Entretenue dans l’idée d’un Dieu chrétien non pas vengeur mais faiseur de miracle, Caroline Fourest, elle, met beaucoup de ferveur à lui demander d’exaucer différents souhaits, dont celui de déplacer les objets. Rien ne bouge.

Mais ce qui est presque un jeu pour la petite Française, élevée dans un pays laïque, devient un acte de résistance pour la jeune Bangladaise, forcée d’apprendre par cœur et en arabe les versets du Coran. Allah qui sait tout ignore donc le bengali ? ricane-t-elle sans cesse. Et quand sa mère lui interdit, lors de ses premières règles, de toucher le Coran puisqu’elle est maintenant impure, la menace ne résiste pas à une nouvelle confrontation du réel : Taslima flanque les mains sur le Coran, et le ciel ne lui tombe pas sur la tête. Aucun livre n’est donc sacré…

Sœurs en rébellion

Des livres, des articles, Taslima Nasreen en écrira beaucoup pour dénoncer le sort fait aux femmes dans son pays, par la religion, la tradition, la culture. Ce qui lui vaudra, crescendo, censure, accusation de blasphème, condamnation à mort par fatwa, l’exil enfin qui se poursuit aujourd’hui dans des conditions souvent précaires. « Vous ne pouvez pas imaginer à quel point c’était difficile d’être simplement en vie », relève-t-elle sobrement face à une Caroline Fourest presque gênée d’avoir disposé d’une liberté de parole que Taslima a si chèrement payée. Dans sa détermination à traquer toutes les formes, parfois sournoises, de l’intégrisme [1], la journaliste et essayiste parisienne a bien essuyé quelques avanies, mais rien de comparable aux supplices que les fous de Dieu promettent à Taslima. Les deux femmes n’ont pas vécu sur la même planète… Mais sœurs en rébellion, elles partagent un même goût de la liberté, une même volonté d’égalité, un même refus de l’injustice et de l’oppression. C’est le fil conducteur de ce passionnant livre d’entretien, « Libres de le dire » (Ed. Flammarion). Devant la montée des intégrismes ou les revendications d’un multiculturalisme prêt à rogner les droits démocratiques, leurs propos de mécréantes sonnent comme un appel à la vigilance.

Humanistes d’abord

Dans sa dénonciation de l’islam, Taslima Nasreen se montre parfois virulente. D’où l’impression d’une lutte dirigée exclusivement contre la religion. Au départ pourtant, sa révolte naît des inégalités et injustices que subissent les femmes. Il lui faudra acquérir une certaine maturité pour découvrir que c’est « malheureusement la religion qui opprime le plus les femmes particulièrement dans les pays islamiques ». Qu’on ne s’y trompe pas, cette guerrière-là, même s’il arrivait par quelque miracle que toutes les religions disparaissent, poursuivrait son combat jusqu’à ce que les femmes obtiennent une liberté et une égalité totales. « Pour la même raison qui me pousse à défendre des chrétiens, hindous ou musulmans opprimés à cause de leurs croyances. Je suis aux côtés des femmes parce qu’elles sont opprimées, torturées, violées, discriminées à cause de leur genre. »

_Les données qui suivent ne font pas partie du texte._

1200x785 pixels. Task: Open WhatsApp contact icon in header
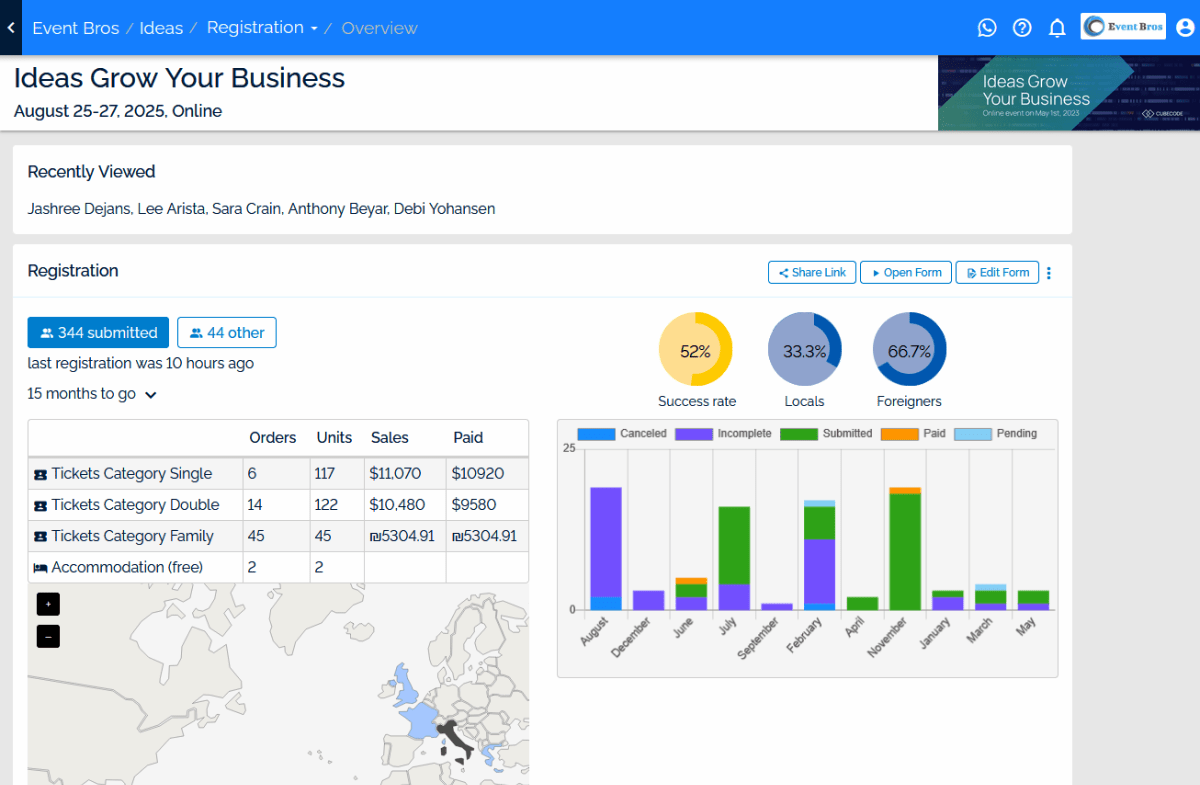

Caroline Fourest souligne que c’est là un point clé : toutes deux se battent au nom de l’humanisme. « Qu’y pouvons-nous si Dieu reste le nom le plus utilisé pour tyranniser ? » demande-t-elle tandis que Taslima, qui ne manque pas d’humour, se dit prête à faire du Coran « son livre préféré s’il exigeait les mêmes droits pour les femmes, défendait les droits de l’homme et la laïcité »…

Religion et démocratie

Laïcité, sécularisation… Les deux interlocutrices s’accordent sur la nécessité d’une séparation entre Etat et religion. Mais ce qui est acquis pour Caroline est à la base du combat poursuivi par Taslima : « Seules une Constitution, des lois et une éducation laïques permettront une réelle émancipation féminine. » Une éducation qui, d’ailleurs, ne consiste pas seulement à acquérir des diplômes… Médecin avant d’être écrivain, elle affirme alors que « les diplômes universitaires n’ont aucun sens tant que les hommes et les femmes ne s’éduquent pas eux-mêmes dans l’idée qu’ils sont égaux ». En somme, pour Taslima Nasreen, la sécularisation précède la démocratisation. Et non l’inverse. Religion et démocratie ne peuvent-elles pour autant coexister ?

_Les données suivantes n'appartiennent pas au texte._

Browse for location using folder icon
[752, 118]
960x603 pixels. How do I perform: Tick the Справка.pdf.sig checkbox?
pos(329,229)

Pour Taslima, après plus de vingt ans de lutte, de souffrance, d’une implacable solitude, mais aussi au regard de l’actuelle condition des femmes dans les pays musulmans, la réponse est sans appel : « Je crois fermement que la liberté d’expression, la démocratie et les droits de l’homme et de la femme ne peuvent jamais coexister avec quelque religion que ce soit. »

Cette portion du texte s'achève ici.